Lectotype: Pakistan, Kurram, Kurrum Valley, Shálozán, Aug. 1879 J.E.T. Aitchison 980 (G!), isolectotypes (C!, FI!, G-BOIS!, K!, S!). Uotila in Ann. Bot. Fennici 30: 191, 1993).
Forests, grasslands, riversides. 1050 - 3200 m; Distribution: NE Afghanistan, N Pakistan and N India.

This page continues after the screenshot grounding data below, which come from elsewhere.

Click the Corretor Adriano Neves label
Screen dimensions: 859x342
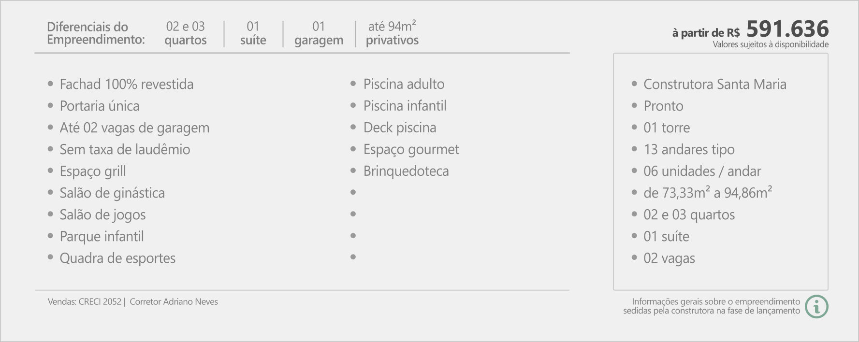[174, 302]
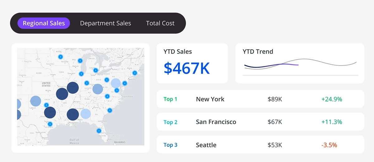
Task: Open the San Francisco Top 2 row
Action: coord(260,122)
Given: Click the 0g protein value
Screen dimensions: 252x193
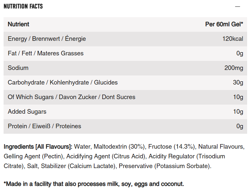Looking at the screenshot, I should tap(240, 126).
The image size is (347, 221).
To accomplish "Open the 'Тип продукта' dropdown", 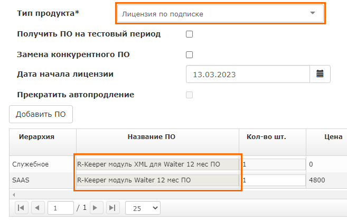I will click(x=219, y=13).
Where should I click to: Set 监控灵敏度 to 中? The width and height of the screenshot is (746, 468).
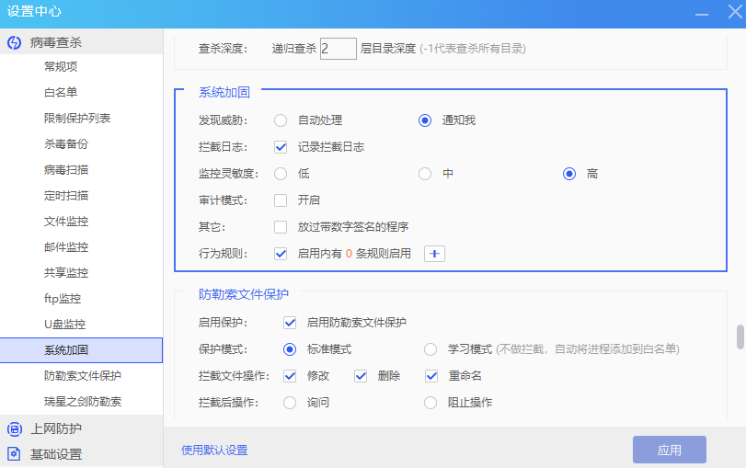pos(425,174)
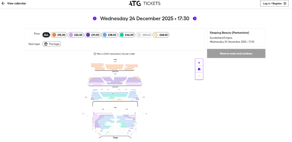Zoom out of the seat map
Image resolution: width=292 pixels, height=142 pixels.
(199, 76)
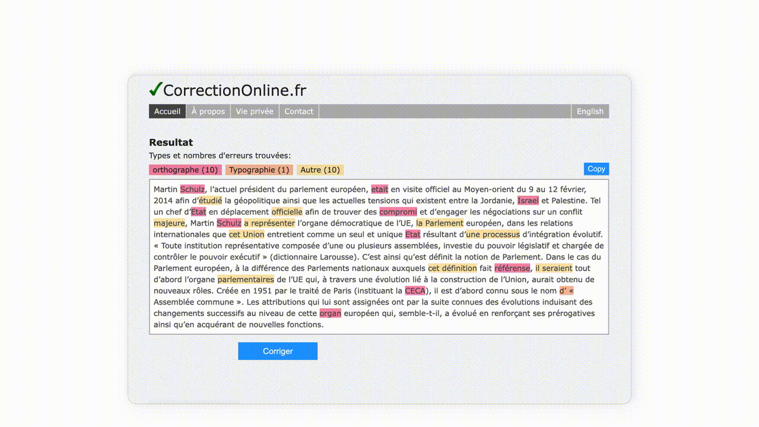This screenshot has width=759, height=427.
Task: Switch the site language to English
Action: (x=590, y=111)
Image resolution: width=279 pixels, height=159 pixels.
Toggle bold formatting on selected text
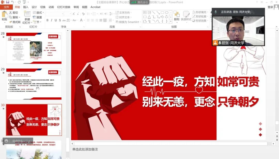coord(48,20)
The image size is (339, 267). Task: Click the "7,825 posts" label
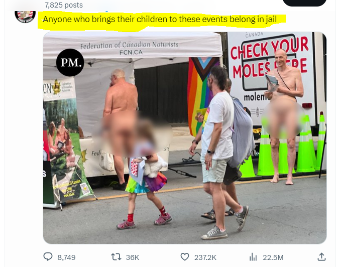pos(64,5)
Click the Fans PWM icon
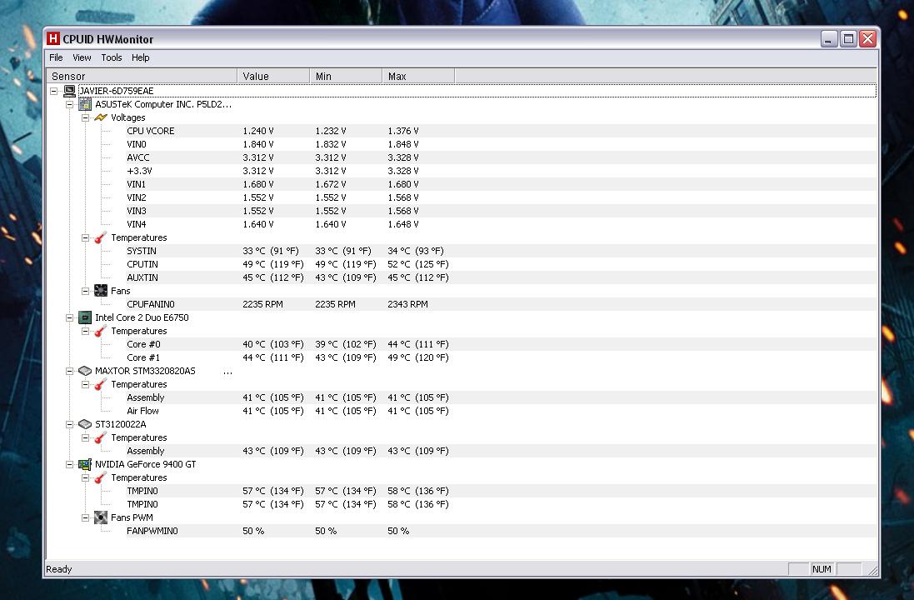 coord(101,518)
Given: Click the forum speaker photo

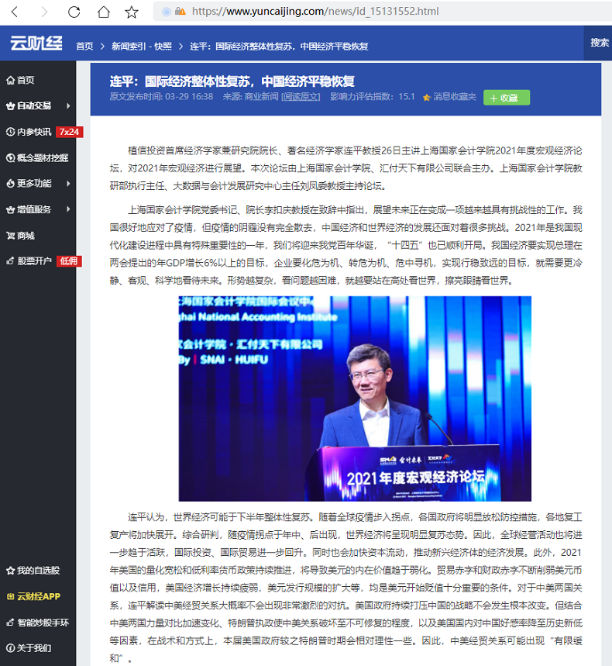Looking at the screenshot, I should click(355, 398).
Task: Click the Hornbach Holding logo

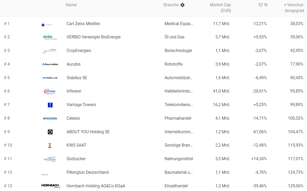Action: (51, 186)
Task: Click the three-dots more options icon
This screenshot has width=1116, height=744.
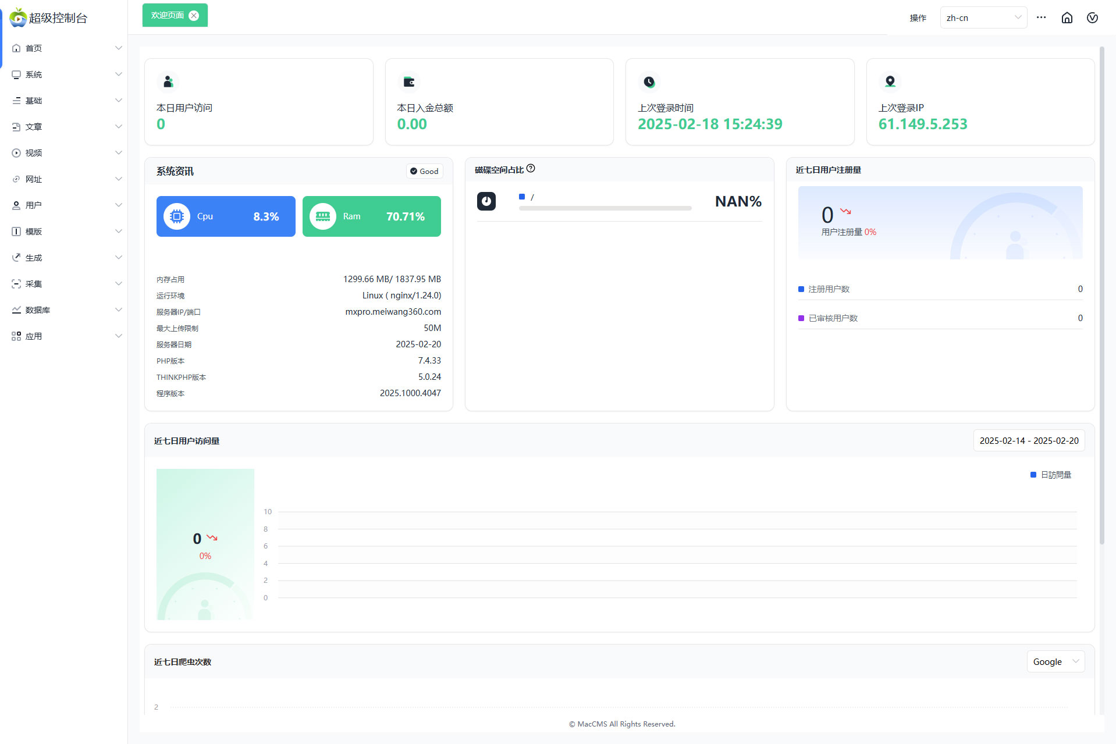Action: pyautogui.click(x=1041, y=17)
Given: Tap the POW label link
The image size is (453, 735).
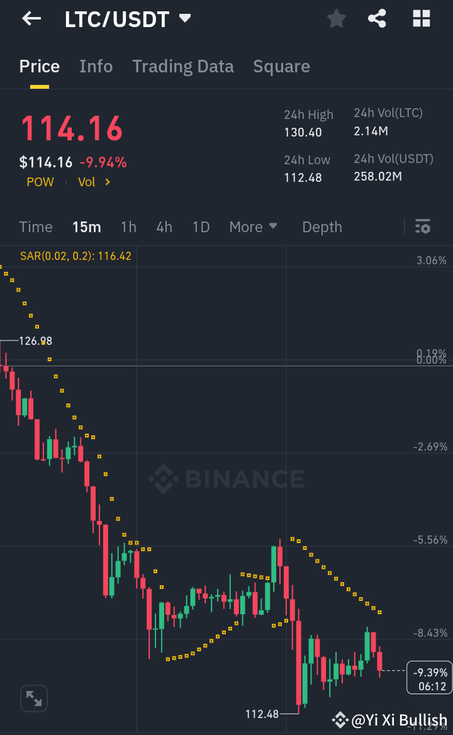Looking at the screenshot, I should tap(40, 182).
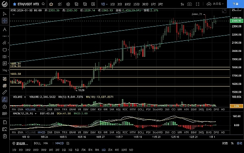Select the crosshair cursor tool
Viewport: 244px width, 153px height.
point(4,21)
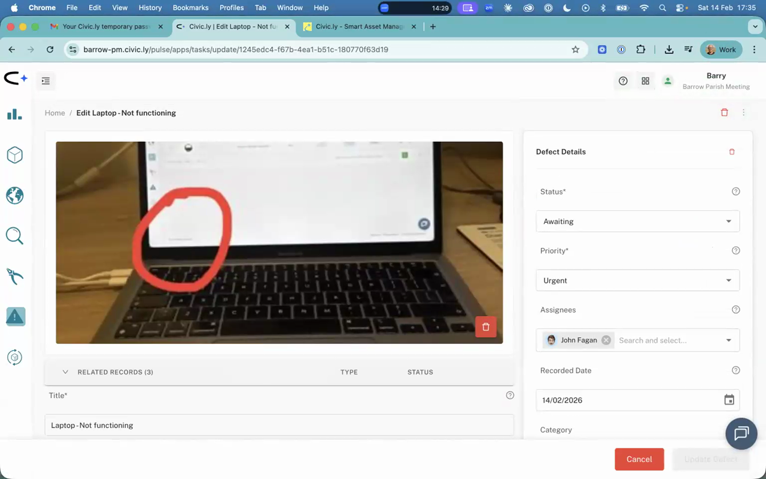Open the maintenance tools icon in sidebar
The height and width of the screenshot is (479, 766).
pos(14,276)
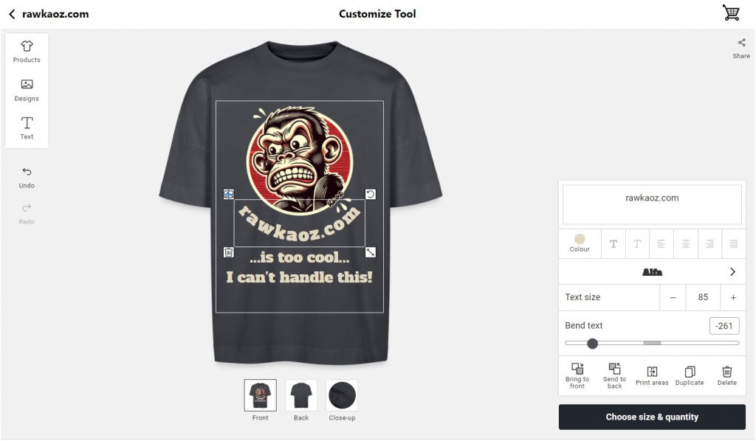Screen dimensions: 756x441
Task: Toggle left text alignment
Action: click(662, 244)
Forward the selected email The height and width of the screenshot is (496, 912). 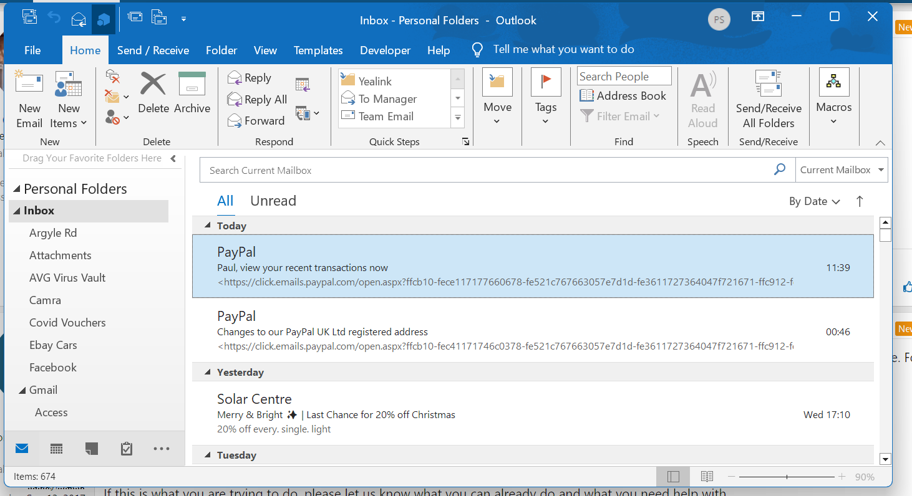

Specimens of C. atripliciforme were frequently and wrongly determined as the Euro-Mediterranean - African C. opulifolium based on an often fairly similar leaf shape. However, C. atripliciforme is less mealy, its leaves are thinner, often larger and narrower (but broader than in C. album) with more acute apices, lobes and teeth, the inflorescence is laxer and the perianth segments have a more prominent wing-like keel. Sometimes it was confused with C. album or C. badachschanicum (as C. hybridum), the latter having somewhat similar leaf shape. C. atripliciforme, as delimited here is very variable, but the material available does not allow further considerations. As many other Chenopodiums, C. atripliciforme may sometimes have ± entire leaves. Several specimens with ca. 1 cm long, broadly ovate to almost round leaves and much branched stem deviate so much from the bulk of the material that they have been placed with hesitation under C. atripliciforme.